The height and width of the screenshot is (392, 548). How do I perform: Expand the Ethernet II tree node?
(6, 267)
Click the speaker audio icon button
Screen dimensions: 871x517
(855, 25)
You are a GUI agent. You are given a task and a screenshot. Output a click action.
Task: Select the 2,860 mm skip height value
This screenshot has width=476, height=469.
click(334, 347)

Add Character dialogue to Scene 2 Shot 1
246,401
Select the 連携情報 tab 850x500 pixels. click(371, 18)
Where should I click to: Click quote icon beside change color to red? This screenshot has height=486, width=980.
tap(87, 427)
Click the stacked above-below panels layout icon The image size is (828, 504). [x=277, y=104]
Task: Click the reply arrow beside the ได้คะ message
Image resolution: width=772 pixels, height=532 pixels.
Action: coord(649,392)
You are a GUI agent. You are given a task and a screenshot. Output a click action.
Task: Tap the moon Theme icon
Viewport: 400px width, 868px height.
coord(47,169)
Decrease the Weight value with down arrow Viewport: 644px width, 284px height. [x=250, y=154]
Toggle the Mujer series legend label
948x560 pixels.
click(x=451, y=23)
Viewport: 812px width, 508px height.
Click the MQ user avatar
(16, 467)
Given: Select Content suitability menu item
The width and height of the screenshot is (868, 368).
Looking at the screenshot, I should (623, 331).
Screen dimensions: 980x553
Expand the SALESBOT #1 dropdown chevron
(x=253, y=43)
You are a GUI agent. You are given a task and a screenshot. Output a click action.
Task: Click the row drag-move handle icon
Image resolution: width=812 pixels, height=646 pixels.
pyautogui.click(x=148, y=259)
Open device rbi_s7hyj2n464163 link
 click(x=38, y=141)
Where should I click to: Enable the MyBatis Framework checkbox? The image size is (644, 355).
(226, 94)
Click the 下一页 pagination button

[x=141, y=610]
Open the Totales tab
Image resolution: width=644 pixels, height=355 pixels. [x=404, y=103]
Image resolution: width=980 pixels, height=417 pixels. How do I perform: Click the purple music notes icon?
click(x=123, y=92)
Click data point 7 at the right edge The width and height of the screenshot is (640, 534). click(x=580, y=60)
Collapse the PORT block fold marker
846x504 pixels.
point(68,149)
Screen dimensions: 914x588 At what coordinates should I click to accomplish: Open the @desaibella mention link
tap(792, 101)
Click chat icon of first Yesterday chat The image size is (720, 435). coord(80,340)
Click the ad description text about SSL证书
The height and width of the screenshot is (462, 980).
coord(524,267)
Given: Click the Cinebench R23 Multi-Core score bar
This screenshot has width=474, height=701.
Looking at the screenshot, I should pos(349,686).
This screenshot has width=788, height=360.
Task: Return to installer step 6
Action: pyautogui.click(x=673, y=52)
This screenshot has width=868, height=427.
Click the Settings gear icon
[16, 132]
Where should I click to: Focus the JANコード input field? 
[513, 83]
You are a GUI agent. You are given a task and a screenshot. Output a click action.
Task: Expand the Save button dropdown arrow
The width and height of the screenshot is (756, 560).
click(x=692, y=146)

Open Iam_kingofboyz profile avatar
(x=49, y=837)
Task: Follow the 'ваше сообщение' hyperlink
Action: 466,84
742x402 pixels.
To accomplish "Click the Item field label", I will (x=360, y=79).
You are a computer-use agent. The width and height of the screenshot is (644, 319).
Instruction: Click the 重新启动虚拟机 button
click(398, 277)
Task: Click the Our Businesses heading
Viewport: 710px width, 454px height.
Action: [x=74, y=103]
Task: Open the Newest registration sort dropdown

_ _ _

At the line containing "Image resolution: width=980", start transcribing exactly, and continue through the last line of the listing. Stop there and add nothing.

Image resolution: width=980 pixels, height=417 pixels. How do I perform: Click the purple music notes icon?
click(x=123, y=92)
Click data point 7 at the right edge The width and height of the screenshot is (640, 534). click(x=580, y=60)
Collapse the PORT block fold marker
846x504 pixels.
point(68,149)
Screen dimensions: 914x588 At what coordinates should I click to accomplish: Open the @desaibella mention link
tap(792, 101)
Click chat icon of first Yesterday chat The image size is (720, 435). coord(80,340)
Click the ad description text about SSL证书
The height and width of the screenshot is (462, 980).
coord(524,267)
Given: Click the Cinebench R23 Multi-Core score bar
This screenshot has width=474, height=701.
Looking at the screenshot, I should pos(349,686).
This screenshot has width=788, height=360.
Task: Return to installer step 6
Action: pyautogui.click(x=673, y=52)
This screenshot has width=868, height=427.
Click the Settings gear icon
[16, 132]
Where should I click to: Focus the JANコード input field? 
[513, 83]
You are a GUI agent. You are given a task and a screenshot. Output a click action.
Task: Expand the Save button dropdown arrow
The width and height of the screenshot is (756, 560).
click(x=692, y=146)

Open Iam_kingofboyz profile avatar
(x=49, y=837)
Task: Follow the 'ваше сообщение' hyperlink
Action: 466,84
742x402 pixels.
To accomplish "Click the Item field label", I will (x=360, y=79).
You are a computer-use agent. The width and height of the screenshot is (644, 319).
Instruction: Click the 重新启动虚拟机 button
click(398, 277)
Task: Click the Our Businesses heading
Viewport: 710px width, 454px height.
Action: [x=74, y=103]
Task: Open the Newest registration sort dropdown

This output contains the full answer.